文章目录

1. KITTI Dataset Preparation
2. create_kitti_infos
3. dataset.set_split
4. dataset.get_infos
5. dataset.create_groundtruth_database

在进行openpcdet框架运行模型时，首先需要做的是对数据集的准备，这里是以kitti数据集为例。在OpenPCDet框架中也有提到如何对kitti数据集的训练进行准备处理。
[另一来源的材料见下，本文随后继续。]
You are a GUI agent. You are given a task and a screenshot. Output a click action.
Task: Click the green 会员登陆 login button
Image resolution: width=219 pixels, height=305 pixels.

1. KITTI Dataset Preparation

Please download the official KITTI 3D object detection dataset and organize the downloaded files as follows (the road planes could be downloaded from [road plane], which are optional for data augmentation in the training):
If you would like to train CaDDN, download the precomputed depth maps for the KITTI training set
NOTE: if you already have the data infos from

pcdet v0.1, you can choose to use the old infos and set the DATABASE_WITH_FAKELIDAR option in tools/cfgs/dataset_configs/kitti_dataset.yaml as True. The second choice is that you can create the infos and gt database again and leave the config unchanged.

OpenPCDet
├── data
│   ├── kitti
│   │   │── ImageSets
│   │   │── training
│   │   │   ├──calib & velodyne & label_2 & image_2 & (optional: planes) & (optional: depth_2)
│   │   │── testing
│   │   │   ├──calib & velodyne & image_2
├── pcdet
├── tools

Generate the data infos by running the following command:

python -m pcdet.datasets.kitti.kitti_dataset create_kitti_infos tools/cfgs/dataset_configs/kitti_dataset.yaml

在运行完以上命令行之后，便会出现一些利的pkl文件，包括infos_train.pkl和dbinfos_train.pkl文件。处理的入口就是kitti.dataset.py文件的create_kitti_infos函数。下面会完整的介绍这个函数的实现过程。

2. create_kitti_infos

create_kitti_infos函数主要涉及KittiDataset类的重点三个函数：dataset.set_split、dataset.get_infos、dataset.create_groundtruth_database。
在这里插入图片描述

通过set_split和get_infos，可以构造出点云每帧的相关信息，包含point_cloud、image、calib、annos，用一个字典包含这4个键值信息来表示当前场景（训练集含标注信息）。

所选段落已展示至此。